Kebangkitan yang Menyatukan Islam, Nasionalis, dan Kiri
Bayangkan sebuah malam di awal abad ke-20. Di sebuah ruangan sederhana, mungkin dengan lampu yang temaram dan udara yang pekat oleh asap rokok, tiga orang duduk mengitari meja kayu.
Di luar, Hindia Belanda masih berdiri kukuh sebagai mesin kolonial yang menghisap tenaga, hasil bumi, dan martabat manusia. Kereta api membawa gula, kopi, dan hasil perkebunan menuju pelabuhan untuk dikirim ke Eropa, sementara di kampung-kampung rakyat hidup dalam keterbatasan yang nyaris tak memberi harapan.
Namun di kota-kota, sesuatu sedang bergerak. Kesadaran baru perlahan tumbuh. Orang-orang mulai berbicara tentang ketidakadilan, tentang harga diri, dan tentang kemungkinan untuk menjadi bangsa yang merdeka.
Di ruangan itu duduk H.O.S. Tjokroaminoto, sang orator besar yang kata-katanya mampu menggetarkan ribuan orang. Di hadapannya ada Haji Misbach, seorang muslim yang saleh tetapi juga radikal dalam pandangan sosialnya, seseorang yang melihat Islam bukan sekadar jalan spiritual, melainkan juga panggilan untuk melawan penindasan.
Di sisi lain hadir Semaun, anak muda yang mulai terpikat pada sosialisme dan percaya bahwa pembebasan hanya mungkin terjadi jika struktur ketidakadilan dihancurkan sampai ke akarnya. Mereka datang dari jalan pikiran yang berbeda. Bahasa politik mereka tidak sama.
Cita-cita tentang masa depan mungkin juga tidak sepenuhnya serupa. Namun malam itu, mereka berbicara tentang pertanyaan yang sama: bagaimana melepaskan bangsa ini dari kolonialisme?
Pemandangan seperti itu terasa nyaris mustahil dibayangkan hari ini. Kita hidup pada masa ketika ideologi lebih sering menjadi pagar yang memisahkan ketimbang jembatan yang mempertemukan. Perbedaan politik tidak lagi diperlakukan sebagai ruang percakapan, melainkan sebagai alasan untuk saling meniadakan.

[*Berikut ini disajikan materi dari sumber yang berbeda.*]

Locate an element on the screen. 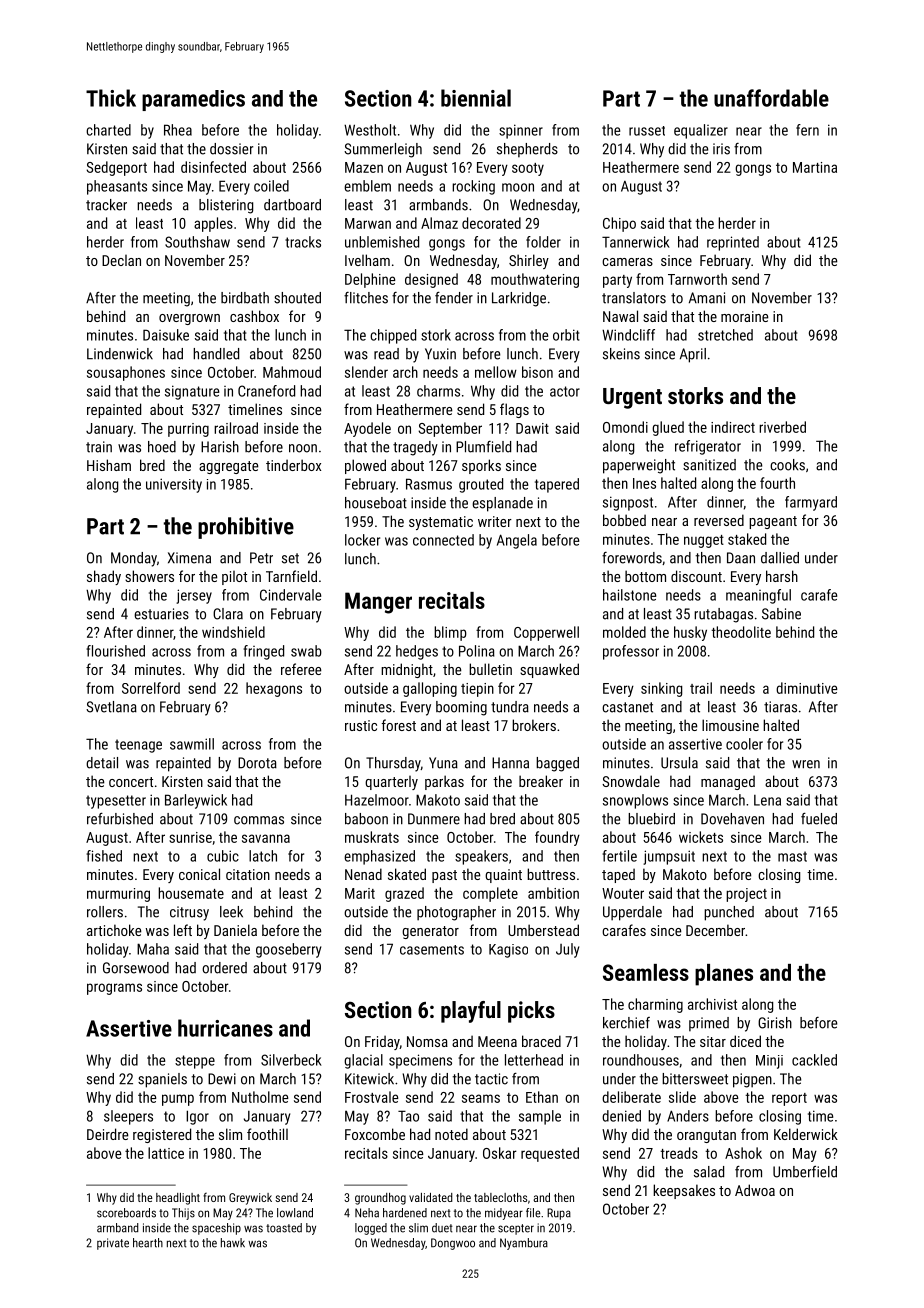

Nasionalisme berjalan di jalurnya sendiri. Islam politik berbicara kepada lingkarannya sendiri. Sementara komunisme bukan sekadar ditolak, melainkan dihapus dari percakapan publik, seolah-olah ia tidak pernah menjadi bagian dari sejarah bangsa ini.
Di Hari Kebangkitan Nasional, saya membaca buku An Age in Motion: Popular Radicalism in Java, 1912–1926 karya Takashi Shiraishi, satu buku sejarah terbaik yang pernah saya baca.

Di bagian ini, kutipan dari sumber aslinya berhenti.